Anomaly Detection and Finding the Root Cause

Anbarasu Sekar
Anbarasu Sekar
Dhrubajyoti Basu Roy
Dhrubajyoti Basu Roy
5 min read
Posted on October 10, 2022
Anomaly Detection and Finding the Root Cause

Overview

Understanding data patterns is the key to growth and sustenance for any business. Any outliers in data – also known as data anomaly – could be a real pain to deal with. Whether you are dealing with system logs, business metrics, stock market updates, or auctions in advertising, identifying deviations in data and detecting anomalies are critical. This will help you uncover the underlying root causes and rectify them before they become unmanageable and pose serious threats to your business.


Problem Statement

At every auction there are segments that participate and end up winning or losing. Every win has a revenue associated with itself. The volume of auction measures (i.e., bids, wins, and revenues) are recorded at hourly intervals. In our case, the auction data of 15 million segments - represented by six different dimensions - is gathered across two days. Any issue concerning the dimensions (for example, a security threat in a datacenter) could influence the measures. Given the dimensions and measures, we need to identify possible anomalies in the data and then pin them to the dimensions that are responsible for the outliers. Once the stakeholders are notified, they can investigate further and take appropriate actions.


Pre-Processing Time Series Data

For the sake of simplicity, segments bearing low revenue advertisers are clubbed together, and the ones with low observations (less than 24) are filtered out. The time series data is smoothened using moving averages.


Non-Stationary Time Series Data

Time series data could either be stationary or non-stationary. In simple terms, if the mean and variance of a time series remains the same throughout the timeline the data is stationary, whereas if the mean and variance changes with time then the data is non-stationary. The components of time-series data that make it non-stationary are categorized as trend, seasonal, cyclical, and random.

Anomaly detection gets fairly challenging with non-stationary data. One way of dealing with the problem is to convert non-stationary to stationary data and identify any abnormal values. While differencing can remove components like drift, it may not be able to eliminate time dependence from your data.

More traditional ways to deal with non-stationary data is to statistically decompose the time series data into trend, seasonal, and residual components by applying Seasonal-Trend decomposition using Loess (STL). The anomaly is detected on the residual component of the time series.


Spectral Residual

Spectral Residual (SR) method is an anomaly detection algorithm devised in an unsupervised setting to identify saliency. Saliency is something that stands out in an image or scene. This has been applied in the time series domain to identify anomalies in data.


Convolutional Neural Networks

Convolutional Neural Networks (CNN) is another saliency detection method in supervised setting when sufficient labelled data is available.


SR-CNN Algorithm

Microsoft devised a novel approach in their Azure Anomaly Detector by combining the SR and CNN models.
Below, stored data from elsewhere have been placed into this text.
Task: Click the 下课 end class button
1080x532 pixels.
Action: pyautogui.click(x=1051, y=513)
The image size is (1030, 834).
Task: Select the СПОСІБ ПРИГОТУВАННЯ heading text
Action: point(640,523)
The auto-generated saliency score from the SR model is used to train the CNN model to determine the threshold for anomaly.

With only two days of data available, it gets fairly difficult to use it for learning the thresholds. So, we resorted to use a more traditional way of identifying the outliers.


The Three-Sigma Limits

As per the three-sigma rule, if a data point is three standard deviations away from the mean then it can be termed as anomalous.
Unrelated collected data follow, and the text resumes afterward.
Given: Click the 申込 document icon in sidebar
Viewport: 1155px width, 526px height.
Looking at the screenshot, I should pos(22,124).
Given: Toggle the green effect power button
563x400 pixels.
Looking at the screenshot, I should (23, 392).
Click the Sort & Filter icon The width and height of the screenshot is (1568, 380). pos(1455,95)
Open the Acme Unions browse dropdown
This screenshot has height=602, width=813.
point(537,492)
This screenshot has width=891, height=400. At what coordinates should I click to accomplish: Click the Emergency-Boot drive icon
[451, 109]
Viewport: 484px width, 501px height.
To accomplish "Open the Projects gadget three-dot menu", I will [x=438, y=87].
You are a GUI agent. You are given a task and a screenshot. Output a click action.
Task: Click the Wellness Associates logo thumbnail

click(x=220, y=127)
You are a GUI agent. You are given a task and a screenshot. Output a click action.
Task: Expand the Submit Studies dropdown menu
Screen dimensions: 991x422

Ideally, the SR algorithm should be able to identify anomalous points even when used on non-stationary data, but the results seem to show that using SR algorithm on the residual component helps identify anomalous points in a much better way.


Root Cause Analysis

The Root Cause Analysis (RCA) is the second component of the problem. We need to identify the dimensions that are responsible for the anomalous data. Since we have six dimensions there could be at most 2^6 = 64 combinations of dimensions that could be responsible. Evaluating those many combinations is quite tedious and time consuming. One can go ahead with clustering the anomalous data points, but most clustering algorithms lack human understandable description of the clusters.


Formal Concept Analysis

The Formal Concept Analysis (FCA) is a mathematical model that helps us identify concepts in data. A domain comprises objects and attributes. A concept is a cluster of objects in the domain sharing common attributes and is represented by an object set and an attribute set.

Every concept must satisfy the closure property. A concept is closed if there is no other object in the domain that shares the same set of attributes in the attribute set of the concept and there is no other attribute that is shared by all the objects in the object set of the concept.

The anomalous segments at a given timestamp can be treated as objects and their corresponding dimensions can be treated as attributes.

Each dimension takes multiple categorical values and is transformed into multiple binary variables. For example, the dimension Country can take several values. Each country can be converted into a dimension with 1 indicating its presence and 0 its absence.


Clustering Anomalies

The concepts from the FCA lattice indicates the clusters with the attributes that describes the clusters.

Clustering of anomalies in other third-party systems are based on timestamps but there is no clear description about each cluster. Usually, they only allow filtering anomalies based on dimensions where the number of combinations to try is too high.